We were one of the newspapers to express concern about the need for the authorities, especially the National Security Council, to deal with the fear that some of the refugees seeking sanctuary here could be engaging in clandestine activities inimical to our national interest.
Our fears were heightened during the biometric registration exercise when some of them were spotted taking part in the registration. Regrettably, some of those arrested were released upon the intervention of some DCEs who sought to use them for some electoral projects.
Our fears have not been without basis as proved by the rating of the United Nations of our country as a place where rebels from the neighbouring country plan cross-border missions. Considering our international standing, this is not an enviable rating by the international organization.
The Rambos, The Tarzans, names by which some of the dangerous characters are known, live here and could have been part of those who undertook the recent missions into Ivory Coast. The security and diplomatic implications of the developments can be costly, yet our efforts at stemming them are at best cosmetic.
We have taken things easy, issuing occasional releases in futile attempts to allay the fears of Ghanaians and to assure the diplomatic community of our sincerity.

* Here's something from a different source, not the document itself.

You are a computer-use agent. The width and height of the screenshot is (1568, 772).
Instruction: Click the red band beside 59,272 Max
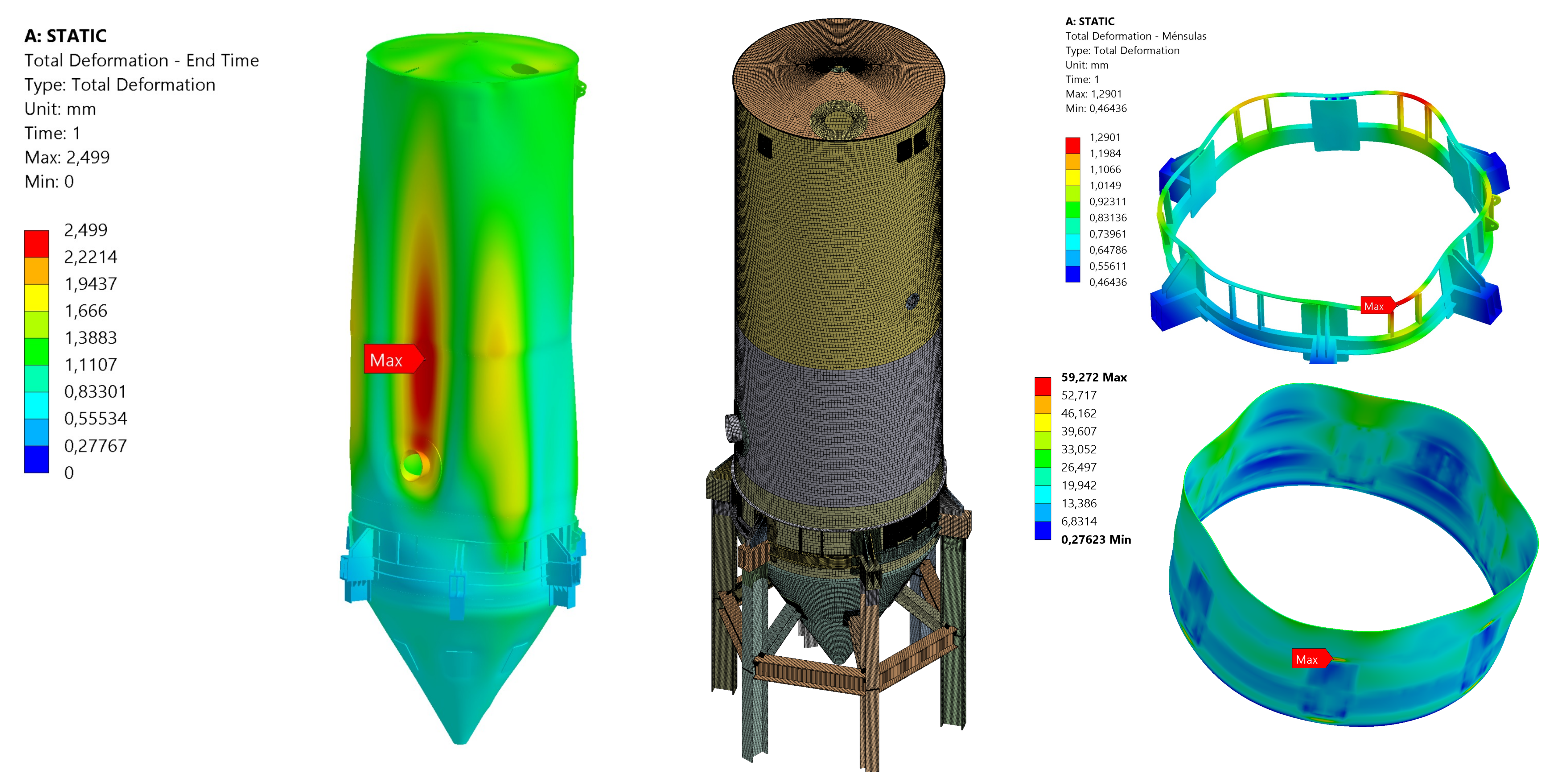[1043, 386]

Our conclusion that there is some form of authorisation for the operations of the dissidents has some credence.
A paramilitary training camp, after its presence was captured in the media, was dismantled somewhere in the Volta Region recently. When the story appeared earlier, there were some who took it with a pinch of salt but when the reality dawned, they could only wonder how such a travesty of the law could be allowed in a country not used to such matters. Our continuous playing of the ostrich would not take us anywhere.
If the presence of the dissidents and their engagement in the bloody activities against their country do not have the blessing of the government on the quiet, of course, then our national security has been compromised. We need answers to the many questions that have been triggered by the Ivorian dissidents’ issue.
Government bias for Laurent Gbagbo was largely suspected when Ivory Coast was going through turmoil. The product of the bias was evident in the “dzi wo fie asem” ill-famed remark by the late President John Evans Mills as an excuse for not getting involved in the raging fire next-door. Until the government comes out with a convincing statement about the situation of the Ivorian dissidents in our midst, we can only sneer at the developments, hold our breath and pray.